Stored records
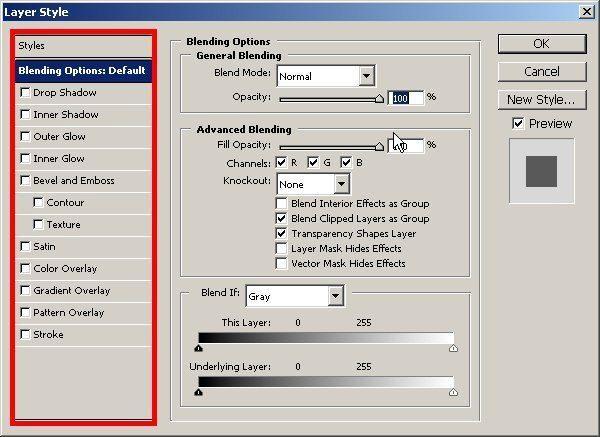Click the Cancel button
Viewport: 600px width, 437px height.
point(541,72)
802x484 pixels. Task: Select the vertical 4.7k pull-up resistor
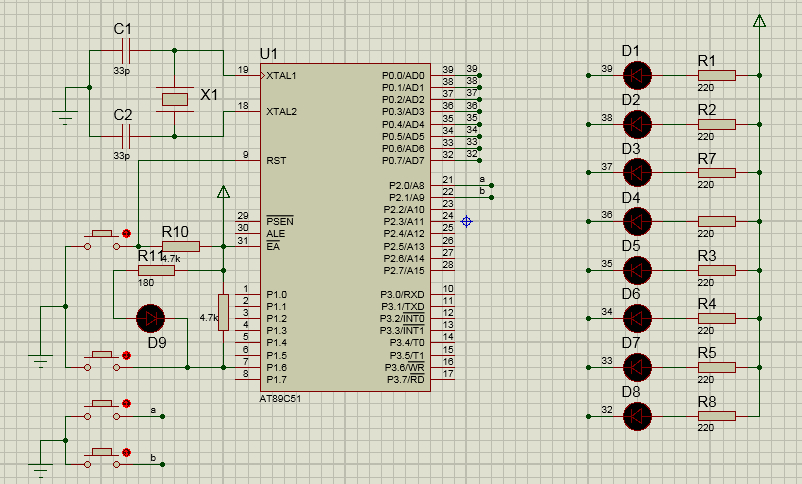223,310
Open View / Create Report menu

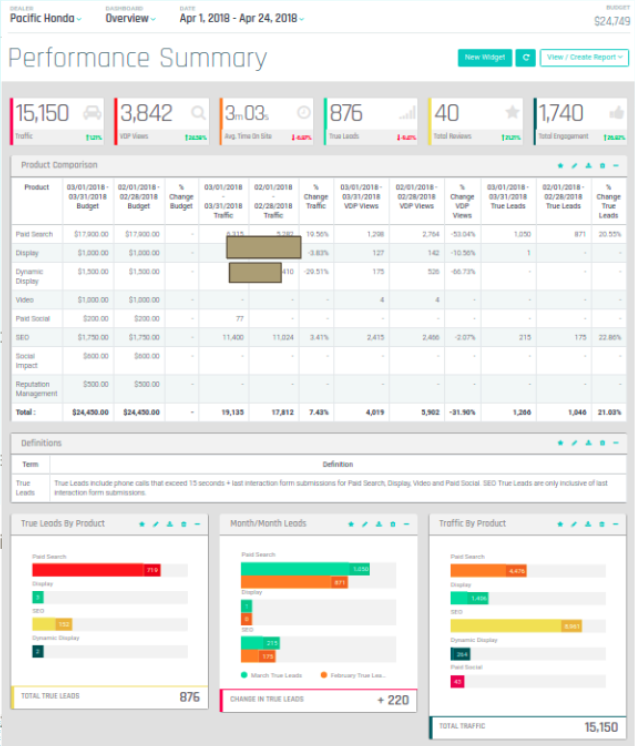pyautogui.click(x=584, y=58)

**Your goal**
Nothing but an exact copy is needed, covering the lines from the line with "802x484 pixels. Task: Select" through the last line of the entries, pictures excluded.

**Result of the exercise**
802x484 pixels. Task: Select the vertical 4.7k pull-up resistor
223,310
Open View / Create Report menu

pyautogui.click(x=584, y=58)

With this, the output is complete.